Auto-Arch Tournament vs Magika

Auto-Arch Tournament is an autonomous research system where an AI agent iteratively proposes, implements, and validates microarchitectural improvements to a RISC-V CPU. Starting from a standard 5-stage pipeline, the loop runs hypotheses in parallel, each going through formal verification (53 symbolic checks), cycle-accurate simulation, multi-seed FPGA place-and-route, and CoreMark CRC validation. Only hypotheses that beat the current champion get merged; everything else gets discarded. Starting from 301 iterations/second, the system hit 577 iter/s (+92%) across 73 attempts in 9.8 hours — producing a design 26% faster and 40% smaller in LUTs than the baseline. The insight the author drives home is that the real innovation isn't the AI agent — it's the verifier. The orchestrator is hardcoded to prevent agents from manipulating their own evaluation gates, a simple but critical design constraint that turns a creative process into a trustworthy one. Without a rigorous verification harness, agent-driven optimization becomes a confidence trick. This is early but fascinating proof that AI-driven hardware design loops can produce commercially meaningful gains. The repo uses Claude Code or Codex as the coding agent, SystemVerilog for the RTL, and standard open-source EDA tooling (Yosys, nextpnr, Verilator). It's a compelling template for anyone building agentic optimization loops where correctness matters.
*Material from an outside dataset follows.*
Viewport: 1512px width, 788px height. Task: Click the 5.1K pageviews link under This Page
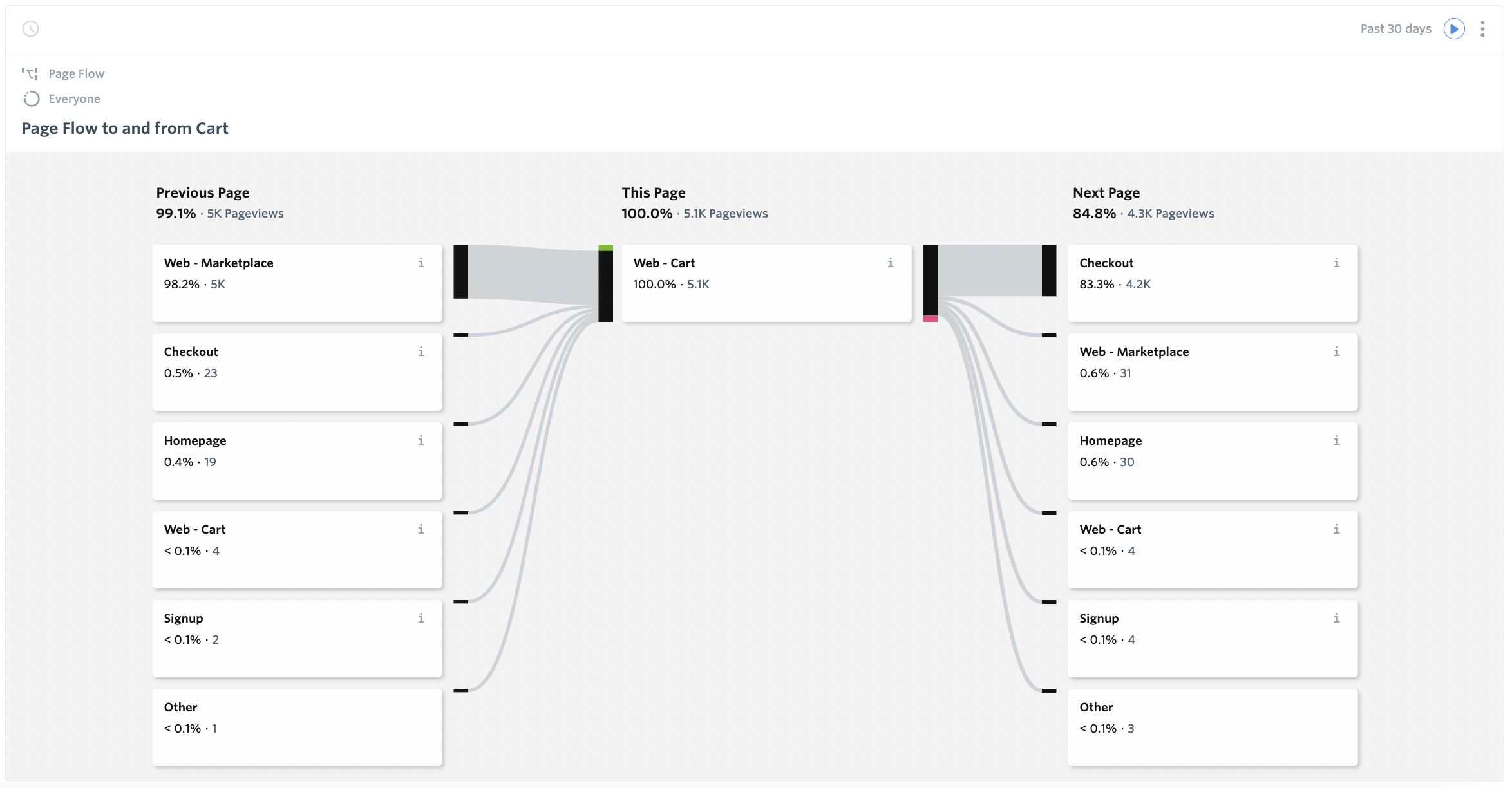point(725,213)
Magika is Google's AI-powered file content-type detection library, now available as open source. Unlike traditional magic-byte heuristics (like libmagic), Magika uses a small custom deep learning model that runs in milliseconds on CPU and identifies 200+ file types with approximately 99% accuracy — a significant improvement over rule-based alternatives, especially on binary formats and polyglot files. Available as a CLI (Rust), Python package, and JavaScript/TypeScript library, Magika integrates cleanly into build pipelines, security scanners, and file-processing backends. Google deploys it internally to route hundreds of billions of files per week across Gmail, Drive, and Safe Browsing. It's also integrated with VirusTotal and abuse.ch for malware triage. A research paper was published at ICSE 2025. The practical use cases are broad: malware analysis, upload validation, content pipelines, archival systems, and anywhere you need to trust a file's actual type rather than its extension. The model footprint is small enough to ship with a CLI or embed in a serverless function — no GPU required.